Memo to Susan Marjetti, station manager of CBC Radio One, Toronto. (Walt knows that -- as a toon always responds to shave-and-a-haircut -- you can't resist reading something with your name in it.)
Susan, you have not yet demonstrated to the Canadian Ministry of Enforced Diversity that you have done everything possible to make your station "sound like Toronto looks".
The problem is that it's radio, not TV. Some of the presenters and guests, especially on your execrable morning drive-time show, may well be members of oppressed minority groups, but we don't always know that. We can't see whether they're brown, black, white or striped.
It's pretty easy to pick out the Jamaicans, Colombians, Indians and gays by sound along. But some of the accents are indistinguishable, at least to Walt's Toronto-based agents. It's hard to tell the Congolese from the Haitians. And some of the less recently arrived vizmins have virtually no accent, so they sound pretty much "white-bread"...or white-bred.
There's a problem though with the LGBT crowd, not so much the hissing homos but the lesbians, who sometimes sound like, errr, female business executives.
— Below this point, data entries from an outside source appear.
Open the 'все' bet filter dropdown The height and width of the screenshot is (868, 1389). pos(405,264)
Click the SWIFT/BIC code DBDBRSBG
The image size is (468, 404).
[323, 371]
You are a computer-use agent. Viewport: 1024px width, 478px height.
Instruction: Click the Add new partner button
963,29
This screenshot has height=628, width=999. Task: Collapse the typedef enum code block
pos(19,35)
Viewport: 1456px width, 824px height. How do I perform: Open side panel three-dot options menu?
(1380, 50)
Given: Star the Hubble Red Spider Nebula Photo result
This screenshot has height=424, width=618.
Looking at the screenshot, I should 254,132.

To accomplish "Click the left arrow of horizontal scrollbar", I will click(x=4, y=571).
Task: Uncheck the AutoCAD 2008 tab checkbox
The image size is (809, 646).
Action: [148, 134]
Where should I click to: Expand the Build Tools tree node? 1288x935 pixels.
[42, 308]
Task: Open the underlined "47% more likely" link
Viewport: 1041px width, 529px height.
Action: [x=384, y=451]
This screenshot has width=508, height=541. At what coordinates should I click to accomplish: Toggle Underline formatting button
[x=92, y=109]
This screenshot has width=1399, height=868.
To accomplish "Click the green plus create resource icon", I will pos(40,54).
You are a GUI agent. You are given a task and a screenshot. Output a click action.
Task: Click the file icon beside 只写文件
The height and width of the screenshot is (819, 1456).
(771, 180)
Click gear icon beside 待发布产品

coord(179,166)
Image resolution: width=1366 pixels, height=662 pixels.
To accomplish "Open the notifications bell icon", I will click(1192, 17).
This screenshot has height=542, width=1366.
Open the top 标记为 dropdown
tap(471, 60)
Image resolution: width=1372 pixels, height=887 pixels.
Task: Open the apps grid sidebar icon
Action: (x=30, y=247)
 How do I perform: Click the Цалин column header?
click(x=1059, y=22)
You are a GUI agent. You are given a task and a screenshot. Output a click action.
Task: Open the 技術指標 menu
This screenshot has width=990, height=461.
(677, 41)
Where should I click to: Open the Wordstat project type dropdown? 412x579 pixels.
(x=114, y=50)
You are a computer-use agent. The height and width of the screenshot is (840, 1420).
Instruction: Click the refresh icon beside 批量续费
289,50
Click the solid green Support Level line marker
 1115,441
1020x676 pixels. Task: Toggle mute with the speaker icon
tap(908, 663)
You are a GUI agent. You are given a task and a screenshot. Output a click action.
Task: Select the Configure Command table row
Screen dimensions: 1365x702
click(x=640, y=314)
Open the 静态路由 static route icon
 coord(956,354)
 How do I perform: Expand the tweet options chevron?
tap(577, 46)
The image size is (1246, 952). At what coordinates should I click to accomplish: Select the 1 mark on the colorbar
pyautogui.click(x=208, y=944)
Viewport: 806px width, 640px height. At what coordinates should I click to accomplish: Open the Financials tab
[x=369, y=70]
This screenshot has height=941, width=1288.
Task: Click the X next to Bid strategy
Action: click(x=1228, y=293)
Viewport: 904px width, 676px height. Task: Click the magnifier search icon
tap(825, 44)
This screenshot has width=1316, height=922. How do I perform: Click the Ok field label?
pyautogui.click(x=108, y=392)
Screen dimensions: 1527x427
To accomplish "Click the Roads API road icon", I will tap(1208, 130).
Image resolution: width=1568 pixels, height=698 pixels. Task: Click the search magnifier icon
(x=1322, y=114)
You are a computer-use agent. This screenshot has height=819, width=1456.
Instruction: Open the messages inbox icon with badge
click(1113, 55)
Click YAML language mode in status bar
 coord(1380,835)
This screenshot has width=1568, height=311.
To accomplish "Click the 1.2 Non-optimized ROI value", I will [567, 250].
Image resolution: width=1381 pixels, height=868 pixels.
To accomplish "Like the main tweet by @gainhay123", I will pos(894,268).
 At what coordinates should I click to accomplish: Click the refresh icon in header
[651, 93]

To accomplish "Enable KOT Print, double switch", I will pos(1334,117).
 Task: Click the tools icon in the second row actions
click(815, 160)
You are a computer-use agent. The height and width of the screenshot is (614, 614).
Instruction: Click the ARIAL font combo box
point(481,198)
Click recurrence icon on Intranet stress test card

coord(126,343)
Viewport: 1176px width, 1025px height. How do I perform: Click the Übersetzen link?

And let's not forget the disabled, "locomotion-challenged", "vision-impaired" or whatever the latest PC terms are. Unless they say something like "I'm blind", how are listeners supposed to know.
So, here's Walt's suggestion. At the start of each interview or commentary, could the host please say which box is being checked, like this: "The next speaker is a black, transgendered, homeless double amputee." Then we can keep score, kind of like listening to a baseball broadcast.